In "Wait It Out", an astronaut marooned on Pluto exposes himself to the planet's extreme cold, intending to go into frozen sleep until rescue eventually comes, but finds his brain still functioning due to superconductivity.

In "Not Long Before the End", magic is real but is an exhaustible resource. An extremely old wizard who would otherwise long since have died of old age maintains his middle-aged condition by magic. When confronted by a dull warrior who is possessed by a demon, the wizard works a spell to destroy the demon by exhausting all the nearby magic. He then easily dispatches the warrior with a non-magical weapon, and his girlfriend carries him out of the magic-exhausted zone before he can die of old age. For now, he's saved. But he reflects that someday all the magic everywhere will be gone, and then the stupid warriors will win all the fights.
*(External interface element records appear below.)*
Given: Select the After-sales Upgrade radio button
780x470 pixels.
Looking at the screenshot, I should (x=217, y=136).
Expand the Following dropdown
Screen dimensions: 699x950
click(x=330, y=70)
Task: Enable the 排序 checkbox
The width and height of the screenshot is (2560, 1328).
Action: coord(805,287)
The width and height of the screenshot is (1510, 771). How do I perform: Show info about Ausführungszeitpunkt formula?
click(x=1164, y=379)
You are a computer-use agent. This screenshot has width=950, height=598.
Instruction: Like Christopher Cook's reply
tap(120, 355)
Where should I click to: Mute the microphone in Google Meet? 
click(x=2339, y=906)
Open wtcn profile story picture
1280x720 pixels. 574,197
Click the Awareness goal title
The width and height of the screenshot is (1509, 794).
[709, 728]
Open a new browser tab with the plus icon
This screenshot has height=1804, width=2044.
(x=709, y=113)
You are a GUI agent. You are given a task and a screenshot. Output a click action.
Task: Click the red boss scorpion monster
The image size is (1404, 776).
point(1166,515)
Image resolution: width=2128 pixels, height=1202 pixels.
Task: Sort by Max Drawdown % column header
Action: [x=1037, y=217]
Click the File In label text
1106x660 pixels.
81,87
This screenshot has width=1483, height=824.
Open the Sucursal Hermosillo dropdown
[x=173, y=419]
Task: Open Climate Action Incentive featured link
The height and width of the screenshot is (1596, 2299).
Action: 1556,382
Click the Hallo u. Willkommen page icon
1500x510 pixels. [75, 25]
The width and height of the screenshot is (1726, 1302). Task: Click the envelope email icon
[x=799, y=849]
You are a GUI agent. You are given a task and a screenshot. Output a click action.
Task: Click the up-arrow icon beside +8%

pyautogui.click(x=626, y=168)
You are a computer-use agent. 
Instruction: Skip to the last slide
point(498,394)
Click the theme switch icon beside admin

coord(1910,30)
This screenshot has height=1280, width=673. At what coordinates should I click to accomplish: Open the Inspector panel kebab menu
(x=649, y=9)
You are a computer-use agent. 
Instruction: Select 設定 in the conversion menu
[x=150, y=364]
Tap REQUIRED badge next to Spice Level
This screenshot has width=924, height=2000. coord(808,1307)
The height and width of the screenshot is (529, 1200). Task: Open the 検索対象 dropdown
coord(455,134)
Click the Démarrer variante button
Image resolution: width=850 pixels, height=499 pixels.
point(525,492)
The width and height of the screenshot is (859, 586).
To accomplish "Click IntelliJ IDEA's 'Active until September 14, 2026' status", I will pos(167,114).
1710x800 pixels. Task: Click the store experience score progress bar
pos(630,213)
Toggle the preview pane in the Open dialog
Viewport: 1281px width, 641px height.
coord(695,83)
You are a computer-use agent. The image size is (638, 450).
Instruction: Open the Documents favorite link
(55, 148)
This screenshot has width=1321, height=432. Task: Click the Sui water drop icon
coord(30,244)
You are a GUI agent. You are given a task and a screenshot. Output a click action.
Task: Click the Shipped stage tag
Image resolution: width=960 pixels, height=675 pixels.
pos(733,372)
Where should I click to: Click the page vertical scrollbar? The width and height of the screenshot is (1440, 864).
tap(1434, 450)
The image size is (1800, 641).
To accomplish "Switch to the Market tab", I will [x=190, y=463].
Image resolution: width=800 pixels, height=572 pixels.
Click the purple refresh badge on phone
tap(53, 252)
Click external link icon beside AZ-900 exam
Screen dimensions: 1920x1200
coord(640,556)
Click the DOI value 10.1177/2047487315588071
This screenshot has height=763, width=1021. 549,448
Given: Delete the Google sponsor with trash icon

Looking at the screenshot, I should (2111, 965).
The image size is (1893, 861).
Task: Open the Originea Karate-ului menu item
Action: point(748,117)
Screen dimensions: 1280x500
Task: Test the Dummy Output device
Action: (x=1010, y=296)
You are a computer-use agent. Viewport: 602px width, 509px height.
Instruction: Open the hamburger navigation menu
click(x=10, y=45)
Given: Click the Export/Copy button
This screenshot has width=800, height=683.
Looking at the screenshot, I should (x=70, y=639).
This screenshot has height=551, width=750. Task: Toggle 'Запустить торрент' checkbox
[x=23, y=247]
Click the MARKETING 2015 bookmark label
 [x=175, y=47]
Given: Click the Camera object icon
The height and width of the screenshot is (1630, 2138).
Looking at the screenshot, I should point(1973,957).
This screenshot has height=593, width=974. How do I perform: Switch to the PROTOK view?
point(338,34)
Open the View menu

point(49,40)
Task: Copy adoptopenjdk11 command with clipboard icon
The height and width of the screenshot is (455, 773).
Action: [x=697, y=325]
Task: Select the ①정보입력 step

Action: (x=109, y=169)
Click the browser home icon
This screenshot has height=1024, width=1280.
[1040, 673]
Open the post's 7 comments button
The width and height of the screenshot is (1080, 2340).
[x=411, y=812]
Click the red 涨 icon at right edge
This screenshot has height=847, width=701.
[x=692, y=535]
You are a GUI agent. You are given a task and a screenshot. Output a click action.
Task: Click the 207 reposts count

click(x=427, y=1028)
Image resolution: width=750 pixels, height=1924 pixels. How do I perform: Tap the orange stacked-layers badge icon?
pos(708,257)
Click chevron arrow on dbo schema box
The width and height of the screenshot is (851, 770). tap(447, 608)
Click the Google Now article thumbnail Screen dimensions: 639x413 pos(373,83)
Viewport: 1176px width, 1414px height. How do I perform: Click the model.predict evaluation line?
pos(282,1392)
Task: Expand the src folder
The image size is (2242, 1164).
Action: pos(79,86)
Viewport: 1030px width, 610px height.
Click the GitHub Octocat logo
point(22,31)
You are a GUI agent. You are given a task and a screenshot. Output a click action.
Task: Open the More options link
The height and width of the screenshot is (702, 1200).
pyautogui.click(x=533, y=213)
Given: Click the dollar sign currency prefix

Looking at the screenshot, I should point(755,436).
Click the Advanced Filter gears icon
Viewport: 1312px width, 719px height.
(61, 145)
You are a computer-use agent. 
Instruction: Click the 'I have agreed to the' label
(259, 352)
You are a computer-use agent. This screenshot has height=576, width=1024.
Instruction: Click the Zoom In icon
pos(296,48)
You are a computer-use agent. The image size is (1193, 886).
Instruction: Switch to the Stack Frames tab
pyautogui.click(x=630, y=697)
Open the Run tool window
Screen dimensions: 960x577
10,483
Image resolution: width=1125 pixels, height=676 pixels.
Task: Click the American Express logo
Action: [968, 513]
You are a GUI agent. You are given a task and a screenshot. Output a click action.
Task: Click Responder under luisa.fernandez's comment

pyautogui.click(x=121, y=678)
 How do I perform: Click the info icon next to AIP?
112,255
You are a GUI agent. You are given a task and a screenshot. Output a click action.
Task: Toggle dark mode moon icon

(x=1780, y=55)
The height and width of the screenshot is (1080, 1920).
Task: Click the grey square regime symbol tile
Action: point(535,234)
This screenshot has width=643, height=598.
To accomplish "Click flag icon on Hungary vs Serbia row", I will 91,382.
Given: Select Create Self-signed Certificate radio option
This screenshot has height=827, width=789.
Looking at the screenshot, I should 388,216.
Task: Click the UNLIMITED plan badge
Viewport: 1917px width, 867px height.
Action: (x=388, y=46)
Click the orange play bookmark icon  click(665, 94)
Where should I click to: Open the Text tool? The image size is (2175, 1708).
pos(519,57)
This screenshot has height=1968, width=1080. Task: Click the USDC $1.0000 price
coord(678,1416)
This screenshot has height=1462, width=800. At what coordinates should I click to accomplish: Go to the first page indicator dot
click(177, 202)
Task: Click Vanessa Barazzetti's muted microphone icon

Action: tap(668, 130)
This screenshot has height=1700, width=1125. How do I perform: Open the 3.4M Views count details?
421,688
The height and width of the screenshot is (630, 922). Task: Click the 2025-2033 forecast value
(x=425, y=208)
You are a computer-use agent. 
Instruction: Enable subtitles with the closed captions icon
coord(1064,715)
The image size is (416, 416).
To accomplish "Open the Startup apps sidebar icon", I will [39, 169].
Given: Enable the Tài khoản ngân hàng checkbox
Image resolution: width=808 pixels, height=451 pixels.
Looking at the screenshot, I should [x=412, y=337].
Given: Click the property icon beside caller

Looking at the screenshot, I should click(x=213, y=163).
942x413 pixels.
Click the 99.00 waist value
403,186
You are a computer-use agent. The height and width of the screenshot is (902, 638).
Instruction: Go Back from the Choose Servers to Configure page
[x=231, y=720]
In "Unfinished Story #1", a wizard describes a temperature-control spell that works by having a dull-witted demon select the kinetic energy of air molecules entering and leaving the room. His listener compliments him on the cleverness of the spell. But the wizard says that his clerk invented the spell, and calls him into the room: "Oh, Maxwell..."

"Unfinished Story #2" is a one-liner.

And "What Can You Say About Chocolate-Covered Manhole Covers" explains all of the creation myths as a breeding experiment by aliens.